One theoretical limitation of the prone lateral approach lies in the challenge of accessing lower vertebral levels, such as L4-L5, attributing to restricted coronal plane manipulation and impedance from the iliac crest. To address this concern, Smith et al. compared radiological parameters in clinically healthy patients across both positions. Employing a Jackson-style surgical frame and a customized bolstering system, the researchers manipulated the coronal planes and lumbar lordosis of the spine while patients were in the prone position and compared them to a lateral decubitus position. It was found that during coronal manipulation in the prone position, the distances between the iliac crest and the superior aspect of L5 were greater than in the lateral decubitus position. Furthermore, a statistically significant difference in accessibility, defined as the caudal positioning of the iliac crest relative to the L5 endplate, favored the coronally bent conditions over the lateral decubitus. The study also revealed that coronal angulation was statistically higher in the lateral decubitus position compared to the prone position [30].

Complications

The most common and persistent complications reported for both the prone lateral and lateral decubitus approach are neurological deficits. Presently, no study directly compares these outcomes between the two procedures. An extensive cohort study found that neurological complications, including hip flexor pain and weakness, were comparable to those seen in patients undergoing LLIF [19]. However, a new neuromonitoring method carried out by one medical center provided 100% sensitivity and 89% specificity to predict femoral nerve deficits in the prone lateral approach. It also had a high negative predictive value, as no alert level changes intraoperatively provided a good prognosis. Thus, early identification of saphSSEP changes may provide surgeons with the opportunity to mitigate neurological complications for both approaches [31]. It is still important to acknowledge the limited studies available, which prevent a direct comparison between the two. Future studies should aim to address this gap in literature.

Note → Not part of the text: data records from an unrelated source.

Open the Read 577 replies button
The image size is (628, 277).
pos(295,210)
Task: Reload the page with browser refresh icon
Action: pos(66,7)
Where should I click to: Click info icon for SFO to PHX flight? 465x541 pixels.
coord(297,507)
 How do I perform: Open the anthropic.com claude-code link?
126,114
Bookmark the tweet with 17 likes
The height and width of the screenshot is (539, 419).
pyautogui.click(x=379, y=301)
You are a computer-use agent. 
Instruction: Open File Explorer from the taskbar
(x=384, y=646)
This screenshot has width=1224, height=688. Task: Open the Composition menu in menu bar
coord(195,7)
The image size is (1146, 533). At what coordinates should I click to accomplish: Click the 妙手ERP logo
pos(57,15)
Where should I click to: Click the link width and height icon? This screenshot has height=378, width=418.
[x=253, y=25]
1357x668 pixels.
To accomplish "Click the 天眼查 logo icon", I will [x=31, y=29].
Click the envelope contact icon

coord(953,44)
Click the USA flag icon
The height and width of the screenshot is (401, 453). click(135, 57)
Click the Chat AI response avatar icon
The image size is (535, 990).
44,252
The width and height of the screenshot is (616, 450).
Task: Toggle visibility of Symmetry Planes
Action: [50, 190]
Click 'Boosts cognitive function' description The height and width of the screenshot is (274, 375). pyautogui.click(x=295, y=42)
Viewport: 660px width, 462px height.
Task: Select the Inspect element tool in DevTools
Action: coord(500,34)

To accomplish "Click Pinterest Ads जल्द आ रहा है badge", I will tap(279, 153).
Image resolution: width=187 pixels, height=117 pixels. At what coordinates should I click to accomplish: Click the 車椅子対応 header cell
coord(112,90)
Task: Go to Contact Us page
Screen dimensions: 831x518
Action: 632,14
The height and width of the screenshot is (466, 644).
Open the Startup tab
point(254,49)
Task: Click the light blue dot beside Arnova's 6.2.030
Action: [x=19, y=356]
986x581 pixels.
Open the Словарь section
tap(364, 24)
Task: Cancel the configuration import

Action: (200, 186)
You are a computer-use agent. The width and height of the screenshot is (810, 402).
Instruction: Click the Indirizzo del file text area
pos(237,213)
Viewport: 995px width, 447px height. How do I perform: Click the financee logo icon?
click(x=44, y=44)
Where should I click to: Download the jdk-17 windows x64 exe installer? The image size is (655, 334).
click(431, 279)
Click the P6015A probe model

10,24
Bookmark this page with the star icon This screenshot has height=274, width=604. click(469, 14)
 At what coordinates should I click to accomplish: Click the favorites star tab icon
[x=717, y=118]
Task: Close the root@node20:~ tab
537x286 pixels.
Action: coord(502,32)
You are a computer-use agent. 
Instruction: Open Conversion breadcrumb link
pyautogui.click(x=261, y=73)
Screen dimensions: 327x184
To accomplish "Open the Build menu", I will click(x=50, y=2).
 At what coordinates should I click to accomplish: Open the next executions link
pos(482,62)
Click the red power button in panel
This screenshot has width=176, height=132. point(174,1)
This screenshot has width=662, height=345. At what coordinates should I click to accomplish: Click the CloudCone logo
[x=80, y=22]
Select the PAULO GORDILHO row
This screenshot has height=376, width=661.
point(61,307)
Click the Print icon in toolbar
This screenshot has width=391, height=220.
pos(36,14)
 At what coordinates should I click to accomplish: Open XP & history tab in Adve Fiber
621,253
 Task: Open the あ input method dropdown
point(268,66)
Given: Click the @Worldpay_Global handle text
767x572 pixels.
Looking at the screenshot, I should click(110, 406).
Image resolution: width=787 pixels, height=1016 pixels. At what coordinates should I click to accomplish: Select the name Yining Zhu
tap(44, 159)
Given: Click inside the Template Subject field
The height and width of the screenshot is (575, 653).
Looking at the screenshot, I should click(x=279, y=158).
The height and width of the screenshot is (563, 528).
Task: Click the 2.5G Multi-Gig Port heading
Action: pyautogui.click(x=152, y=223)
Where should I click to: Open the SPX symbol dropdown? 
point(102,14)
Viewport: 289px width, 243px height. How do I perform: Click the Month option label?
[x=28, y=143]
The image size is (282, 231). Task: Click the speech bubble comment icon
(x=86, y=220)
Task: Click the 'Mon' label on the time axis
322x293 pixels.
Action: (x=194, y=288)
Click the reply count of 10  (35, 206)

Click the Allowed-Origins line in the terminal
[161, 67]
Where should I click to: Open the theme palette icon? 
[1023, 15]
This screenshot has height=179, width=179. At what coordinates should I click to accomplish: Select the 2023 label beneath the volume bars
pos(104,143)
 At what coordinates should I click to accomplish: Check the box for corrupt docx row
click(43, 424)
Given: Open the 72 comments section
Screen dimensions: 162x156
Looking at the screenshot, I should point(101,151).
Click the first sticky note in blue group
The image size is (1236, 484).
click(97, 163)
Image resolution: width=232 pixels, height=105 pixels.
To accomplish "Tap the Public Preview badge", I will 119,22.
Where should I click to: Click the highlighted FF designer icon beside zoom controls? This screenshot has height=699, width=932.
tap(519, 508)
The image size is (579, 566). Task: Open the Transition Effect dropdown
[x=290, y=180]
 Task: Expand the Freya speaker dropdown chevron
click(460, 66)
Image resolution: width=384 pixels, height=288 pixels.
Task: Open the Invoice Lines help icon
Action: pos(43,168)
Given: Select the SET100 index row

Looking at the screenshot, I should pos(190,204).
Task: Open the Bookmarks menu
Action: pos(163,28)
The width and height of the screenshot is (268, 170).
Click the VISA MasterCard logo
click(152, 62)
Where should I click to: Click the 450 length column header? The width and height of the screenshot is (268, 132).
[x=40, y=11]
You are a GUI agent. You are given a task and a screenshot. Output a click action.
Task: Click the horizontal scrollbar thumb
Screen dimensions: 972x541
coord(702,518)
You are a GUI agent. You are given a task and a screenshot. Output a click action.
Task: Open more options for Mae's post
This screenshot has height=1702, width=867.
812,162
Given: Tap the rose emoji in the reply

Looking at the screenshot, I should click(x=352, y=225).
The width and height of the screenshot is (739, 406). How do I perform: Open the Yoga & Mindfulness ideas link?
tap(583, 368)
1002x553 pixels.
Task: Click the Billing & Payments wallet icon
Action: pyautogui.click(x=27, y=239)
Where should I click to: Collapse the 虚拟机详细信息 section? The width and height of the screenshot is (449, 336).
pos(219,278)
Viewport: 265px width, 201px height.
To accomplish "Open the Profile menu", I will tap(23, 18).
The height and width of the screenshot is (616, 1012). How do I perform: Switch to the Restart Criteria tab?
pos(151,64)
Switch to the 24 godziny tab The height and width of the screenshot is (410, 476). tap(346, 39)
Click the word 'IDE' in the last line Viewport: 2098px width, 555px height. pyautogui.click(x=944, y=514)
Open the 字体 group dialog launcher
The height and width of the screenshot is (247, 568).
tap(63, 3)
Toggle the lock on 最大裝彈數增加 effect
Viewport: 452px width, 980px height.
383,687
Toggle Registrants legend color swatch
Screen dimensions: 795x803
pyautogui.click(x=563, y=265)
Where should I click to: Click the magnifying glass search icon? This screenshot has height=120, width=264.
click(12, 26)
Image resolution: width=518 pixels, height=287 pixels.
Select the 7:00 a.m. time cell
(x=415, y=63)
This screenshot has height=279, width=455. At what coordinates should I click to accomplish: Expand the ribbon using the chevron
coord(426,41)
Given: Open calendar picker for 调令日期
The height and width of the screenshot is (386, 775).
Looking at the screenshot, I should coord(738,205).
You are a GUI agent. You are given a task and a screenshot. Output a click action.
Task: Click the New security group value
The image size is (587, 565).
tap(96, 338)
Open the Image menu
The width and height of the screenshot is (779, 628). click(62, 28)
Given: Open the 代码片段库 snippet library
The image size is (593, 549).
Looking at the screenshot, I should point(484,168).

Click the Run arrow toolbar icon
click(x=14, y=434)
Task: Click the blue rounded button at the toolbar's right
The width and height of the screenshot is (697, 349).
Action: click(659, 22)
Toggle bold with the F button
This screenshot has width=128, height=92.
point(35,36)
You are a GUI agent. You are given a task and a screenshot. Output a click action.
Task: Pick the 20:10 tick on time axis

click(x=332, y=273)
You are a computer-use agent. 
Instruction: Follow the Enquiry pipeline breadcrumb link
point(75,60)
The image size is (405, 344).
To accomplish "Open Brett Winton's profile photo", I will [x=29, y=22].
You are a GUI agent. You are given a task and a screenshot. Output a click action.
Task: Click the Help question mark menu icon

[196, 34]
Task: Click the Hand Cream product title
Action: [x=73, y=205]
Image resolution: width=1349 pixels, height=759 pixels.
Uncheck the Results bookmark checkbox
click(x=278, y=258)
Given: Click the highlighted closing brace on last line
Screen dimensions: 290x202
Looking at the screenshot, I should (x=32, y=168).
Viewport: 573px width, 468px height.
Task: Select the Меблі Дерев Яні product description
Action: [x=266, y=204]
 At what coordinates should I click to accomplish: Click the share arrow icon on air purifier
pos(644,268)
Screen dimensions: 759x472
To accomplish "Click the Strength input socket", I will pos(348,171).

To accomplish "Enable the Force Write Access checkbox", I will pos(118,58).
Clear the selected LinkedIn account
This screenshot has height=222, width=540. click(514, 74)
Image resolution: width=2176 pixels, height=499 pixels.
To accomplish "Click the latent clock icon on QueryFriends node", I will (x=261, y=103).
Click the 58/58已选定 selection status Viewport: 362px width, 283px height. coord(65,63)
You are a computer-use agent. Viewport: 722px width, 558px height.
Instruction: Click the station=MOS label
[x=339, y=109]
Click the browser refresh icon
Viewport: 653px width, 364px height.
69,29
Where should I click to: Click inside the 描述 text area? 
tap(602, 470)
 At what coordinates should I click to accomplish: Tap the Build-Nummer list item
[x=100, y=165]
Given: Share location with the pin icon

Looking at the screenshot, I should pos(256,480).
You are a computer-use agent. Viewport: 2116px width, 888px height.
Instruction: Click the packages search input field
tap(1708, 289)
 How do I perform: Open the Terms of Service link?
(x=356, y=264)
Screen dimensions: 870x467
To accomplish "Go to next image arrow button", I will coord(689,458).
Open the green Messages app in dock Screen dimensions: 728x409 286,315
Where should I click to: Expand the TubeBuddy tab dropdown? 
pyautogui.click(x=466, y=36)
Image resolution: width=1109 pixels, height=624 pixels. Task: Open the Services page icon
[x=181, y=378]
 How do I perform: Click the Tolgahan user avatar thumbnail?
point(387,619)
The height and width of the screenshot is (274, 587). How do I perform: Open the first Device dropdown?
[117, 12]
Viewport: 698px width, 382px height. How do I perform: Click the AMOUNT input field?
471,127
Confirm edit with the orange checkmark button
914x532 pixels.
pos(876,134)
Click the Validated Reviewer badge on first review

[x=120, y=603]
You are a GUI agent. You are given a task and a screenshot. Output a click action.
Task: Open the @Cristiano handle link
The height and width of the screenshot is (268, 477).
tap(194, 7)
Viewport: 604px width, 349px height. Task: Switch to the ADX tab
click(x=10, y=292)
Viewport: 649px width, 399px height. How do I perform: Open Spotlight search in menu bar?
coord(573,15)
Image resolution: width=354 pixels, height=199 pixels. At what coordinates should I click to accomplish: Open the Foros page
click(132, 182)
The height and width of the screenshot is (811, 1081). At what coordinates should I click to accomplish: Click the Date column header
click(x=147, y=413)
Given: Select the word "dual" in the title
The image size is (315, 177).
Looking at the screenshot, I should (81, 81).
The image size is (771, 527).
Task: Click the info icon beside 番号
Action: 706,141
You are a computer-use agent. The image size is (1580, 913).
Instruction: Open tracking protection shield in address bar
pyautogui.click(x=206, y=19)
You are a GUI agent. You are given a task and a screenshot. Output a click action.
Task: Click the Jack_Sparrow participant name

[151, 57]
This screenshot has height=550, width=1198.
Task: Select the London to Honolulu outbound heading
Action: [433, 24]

While the prone lateral approach leads to shorter surgery duration, implying potential cost benefits compared to the lateral position, it is crucial to consider individual patient characteristics when selecting the optimal approach. There is also some literature investigating the differences between the prone lateral approach and LLIF indicating that the prone lateral approach may be superior for patients with certain indications, such as large abdominal girth, transitional or complex anatomy, and revision procedures [32, 33]. Additionally, the greater volume of data and research available on the lateral decubitus position compared to the single prone position can make it more enticing, as it offers a more established framework for clinical decision-making [34].

Conclusion

There is strong evidence supporting the safety, efficacy, and efficiency of the single prone position for lumbar interbody fusion procedures. Both the traditional LLIF and the single position prone LLIF approaches have distinct advantages and limitations in the context of spine fusion. However, direct comparisons between the prone lateral and LLIF approaches are limited, demonstrating a clear need for further investigation. The prone lateral approach may be superior for deformity correction procedures, specifically those that require improvements in sagittal alignment and lumbar lordosis. Since complex and multilevel surgeries often require both posterior and anterior access along with deformity correction, the prone lateral approach can potentially be indicated for these procedures. This approach results in a significant reduction in operative time, due to decreased repositioning, which results in improved patient outcomes. Future studies should be aimed at trying to understand the nuances between each approach and identifying the most appropriate choice for specific clinical scenarios.

Limitations of the prone lateral approach include postoperative neurological complications, special equipment requirements, and surgeon expertise training. Neurological complications are the most prominent; however, it is essential to note that these complications are often transient, and most studies indicate no long-term effects.